Chaque jour qui passe tombe une nouvelle déroutante dont tout le monde s’empresse d’oublier le sens. Les claques économiques s’accumulent. Le dossier Alstom s’ajoute à la pile des précédents (la liquidation du Crédit National, pièce maîtresse du système de financement d’une partie de notre industrie dans les années 80, abandon de Péchiney, cession d’Arcelor). A ces sabordages de notre réalité industrielle s’ajoutent des épisodes kafkaïens comme cette commande par la SCNF de dizaines de TER flambants neufs… mais trop larges pour les quais de nombreuses gares. Ce triste épisode me rappelle l’affaire du Famas. Alain Richard, ministre de la Défense de Lionel Jospin, voulait faire des économies. Il fit arrêter la fabrication des munitions de l’arme individuelle de l’armée française. Une usine fut fermée car elle n’était plus considérée comme compétitive. Mais les entreprises étrangères sollicitées pour nous fournir un produit moins cher nous vendirent des munitions qui n’étaient pas adaptées à l’arme. Pendant plusieurs années, l’armée française dut gérer un stock de munitions incompatible avec les exigences du combat.
Combien de démonstrations par l’absurde de ce type avant de toucher le fond ? C’est la question récurrente qui circule sur toutes les lèvres, excepté au Parlement ou dans le débat public. Notre armée, pour rester sur le sujet, est dans une situation de plus en plus déplorable. La grande Muette garde son sang froid mais elle gère sa misère matérielle de manière de plus en plus visible. La réduction des effectifs, les problèmes financiers affectent désormais les capacités opérationnelles de nos troupes. Combien d’hélicoptères ou de chars de combat en état de marche ? Combien d’avions ? La réduction de stocks de pièces détachées atteint un niveau alarmant. N’a-t-on pas vu ces derniers mois un sous-marin nucléaire d’attaque, la coque traversée par une bielle, remorqué jusqu’à Toulon ? Espérons qu’il s’agit là d’une mauvaise rumeur de plus.

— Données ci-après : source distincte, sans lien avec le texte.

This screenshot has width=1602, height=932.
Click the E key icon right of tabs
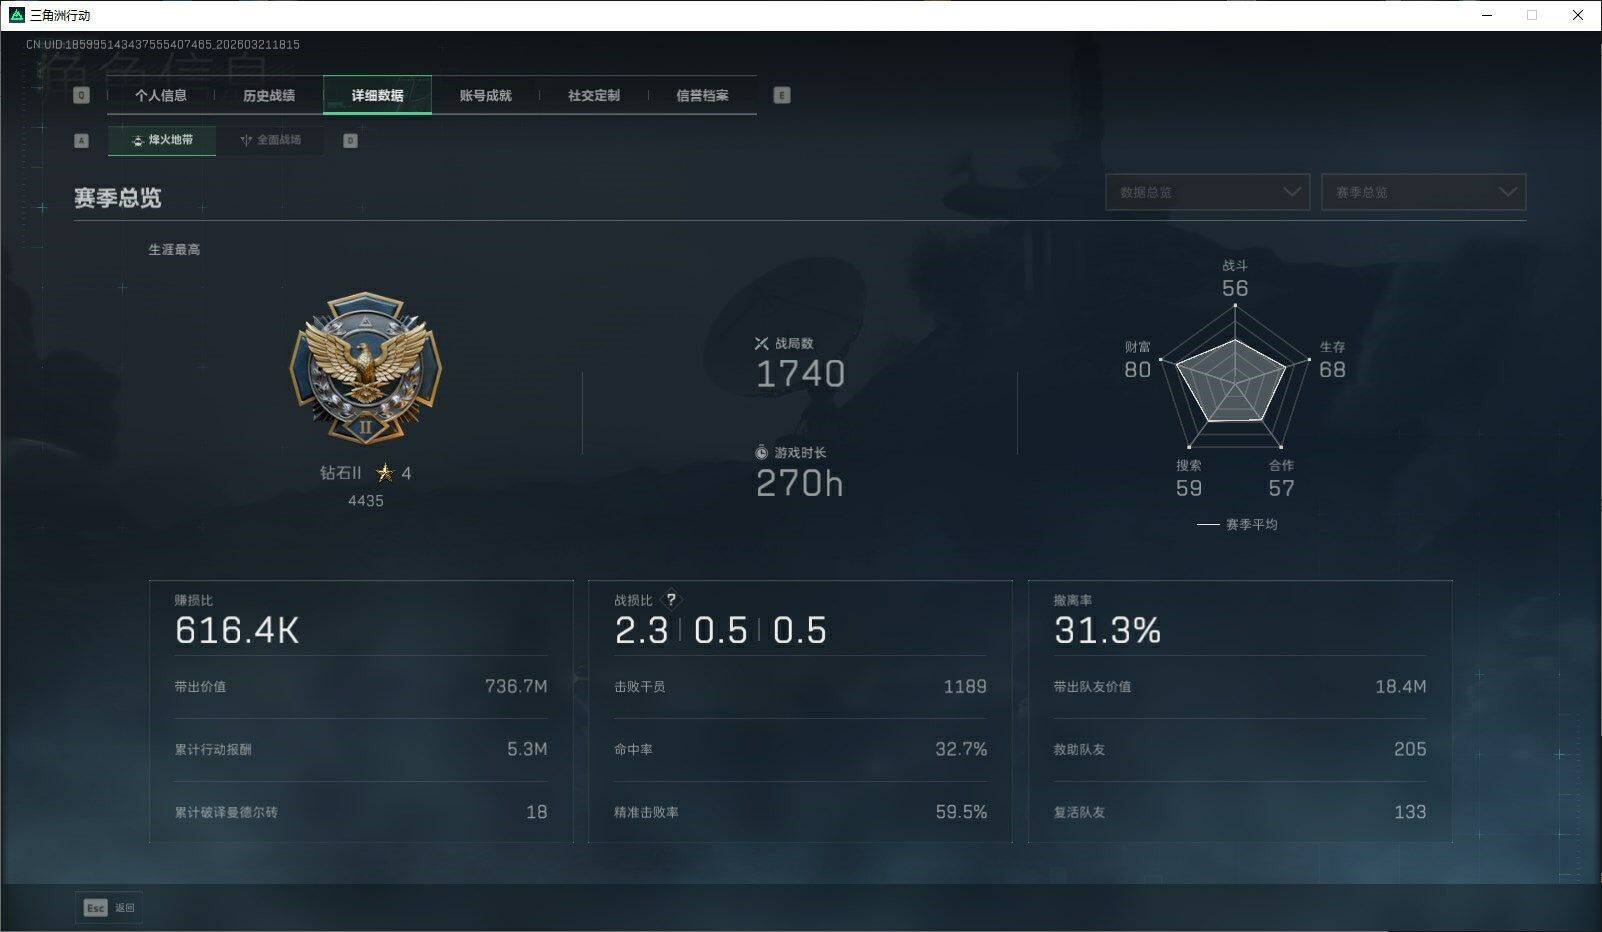(x=782, y=95)
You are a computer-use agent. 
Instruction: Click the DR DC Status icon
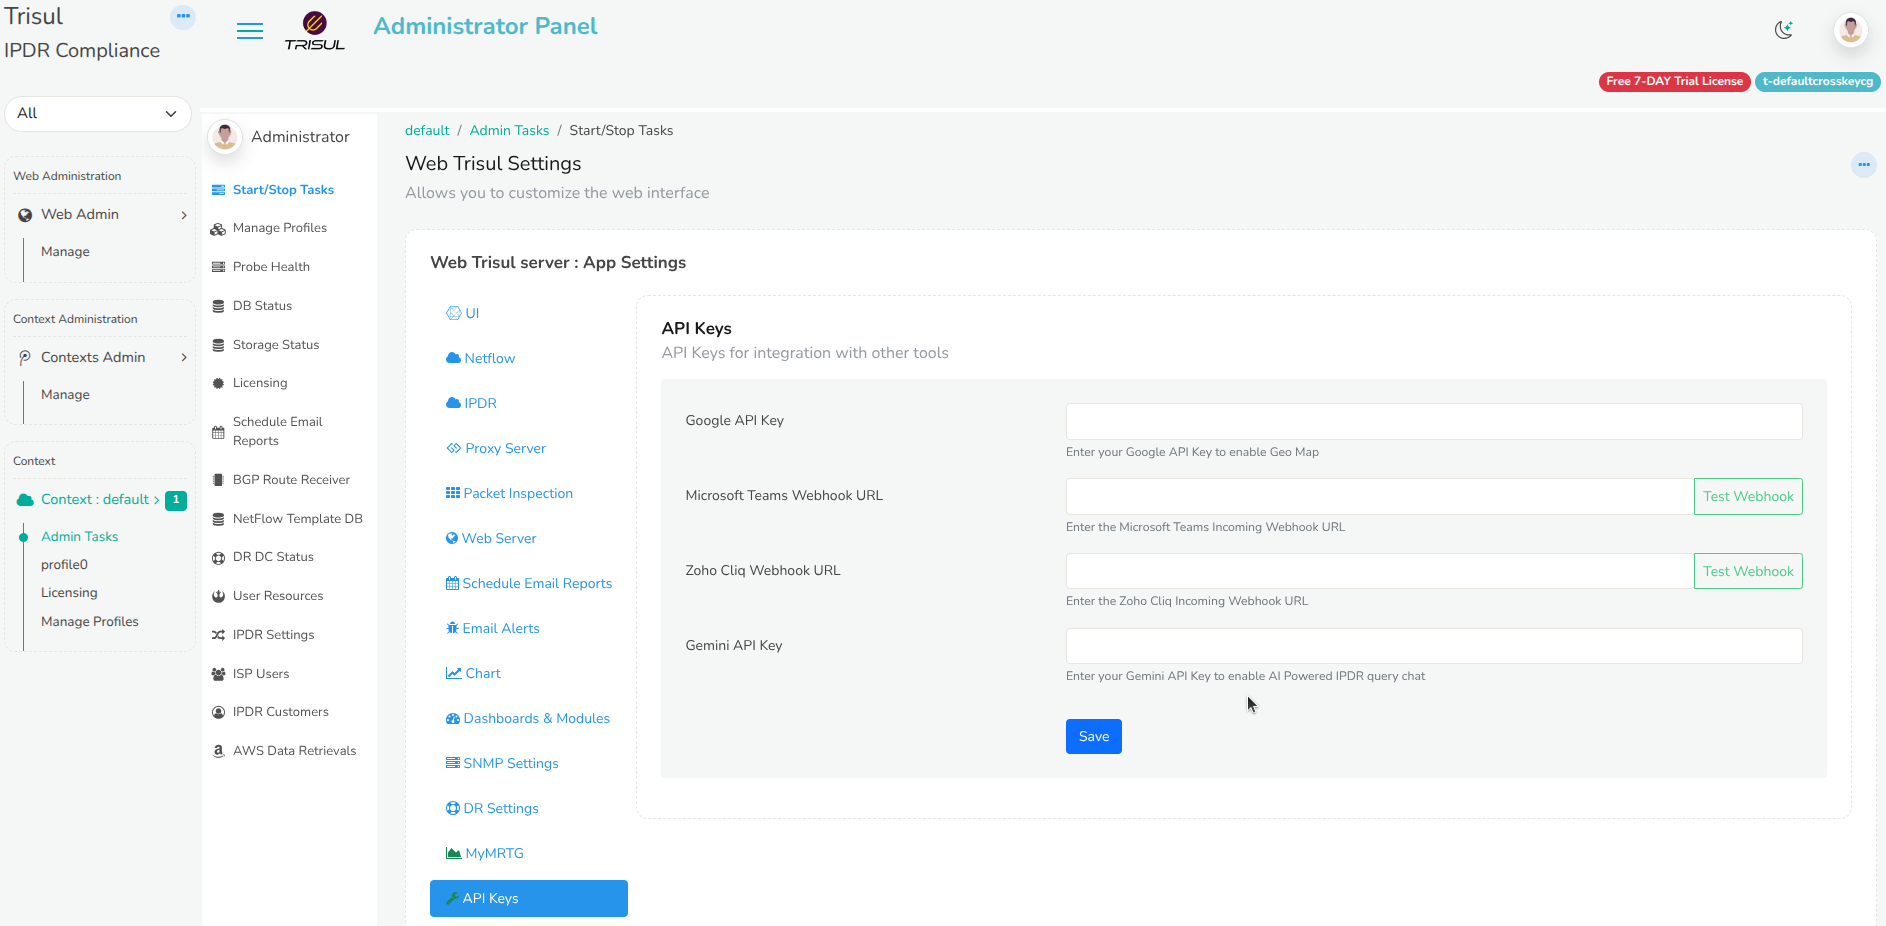tap(218, 558)
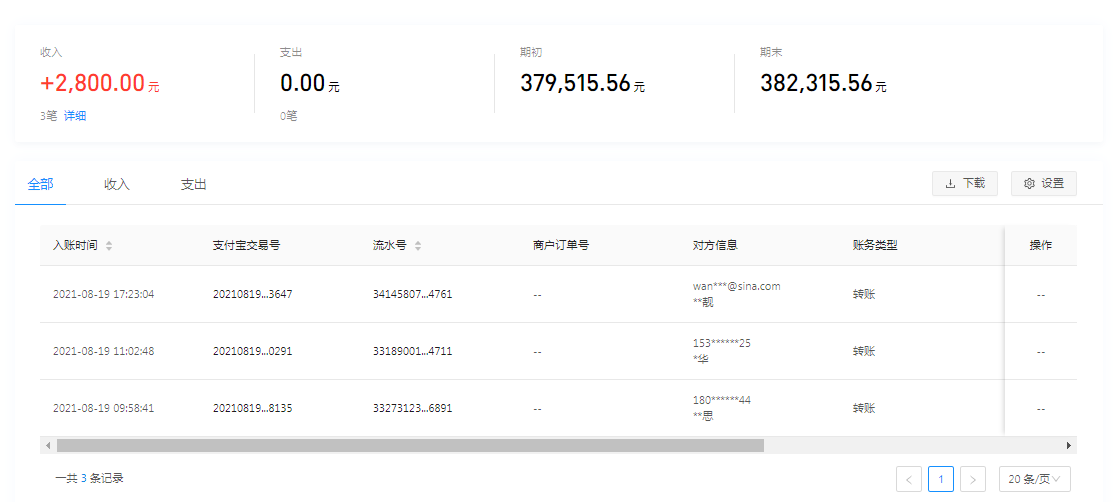Go to next page arrow
The height and width of the screenshot is (502, 1115).
pos(972,479)
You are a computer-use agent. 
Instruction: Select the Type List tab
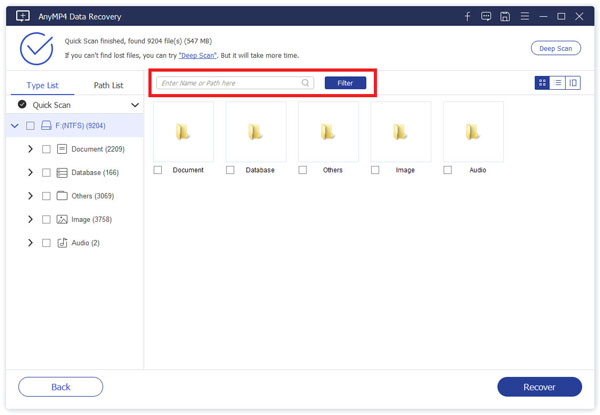pos(42,86)
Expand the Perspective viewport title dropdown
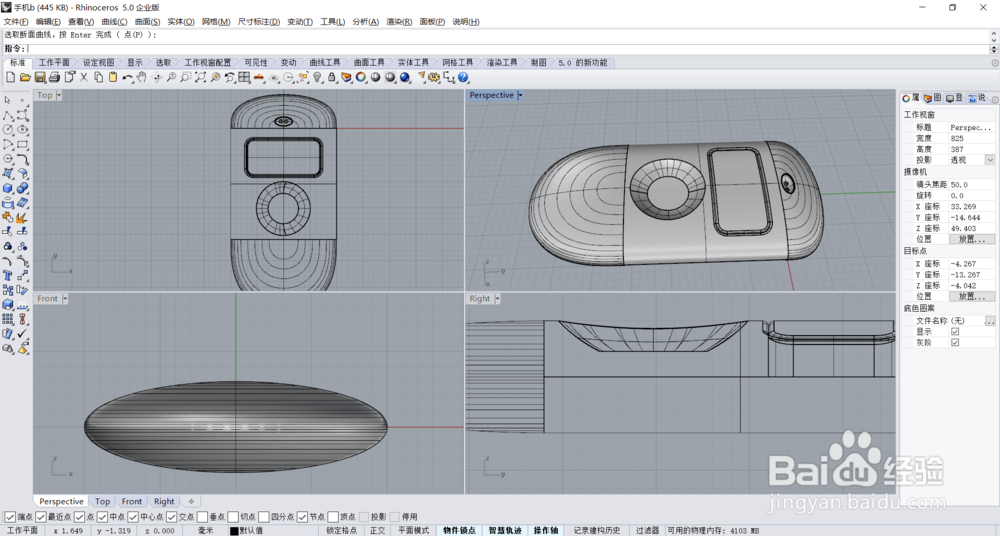The width and height of the screenshot is (1000, 536). coord(520,96)
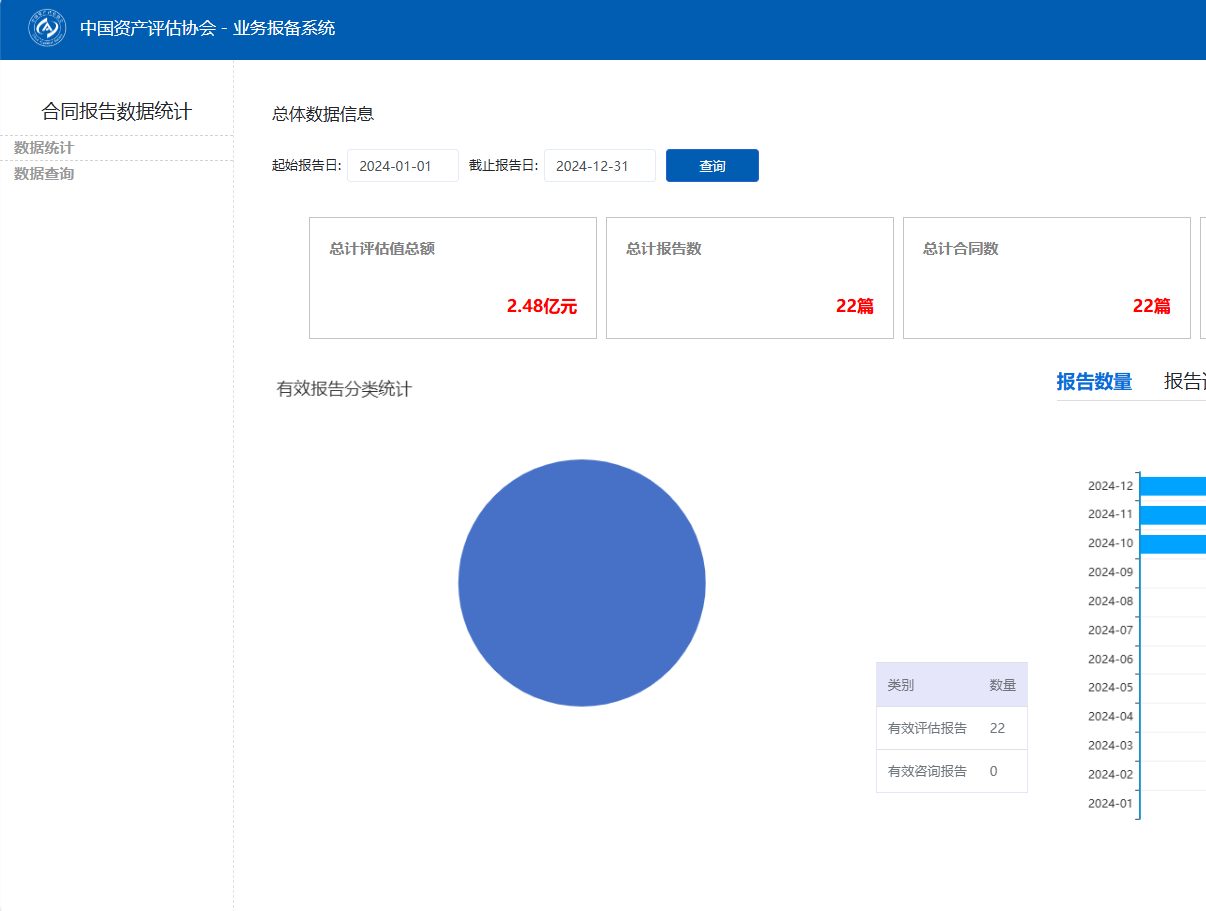
Task: Click the blue pie chart segment
Action: click(x=582, y=583)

Il est désormais possible de reconstituer les grandes étapes de la déstructuration de notre pensée stratégique
Les puissances qui nous entourent, touchent les profits de notre faiblesse. Le plus grave est que nous avons pris l’habitude de nous taire sur les coups que nous recevons. Et parfois de tendre l’autre joue. La manière dont les Etats-Unis ont empêché la vente du Rafale (à Singapour et aux Pays-Bas) après le refus de la France de participer à la guerre en Irak relève de la Realpolitik. En revanche, notre silence sur ces pratiques d’empire énervé équivaut à une soumission coûteuse pour l’avenir.
La France va mal. Les langues se délient peu à peu. Et il est désormais possible de reconstituer les grandes étapes de la déstructuration de notre pensée stratégique. C’est le sens de ma démarche dans la rédaction de l’ouvrage Sabordage, ou comment la France détruit sa puissance. Esquisse d’une grille de lecture pour tenter de sortir du piège dans lequel nous nous sommes enfermés progressivement, sans chercher à comprendre l’importance des rapports de force dans la vie de tous les jours.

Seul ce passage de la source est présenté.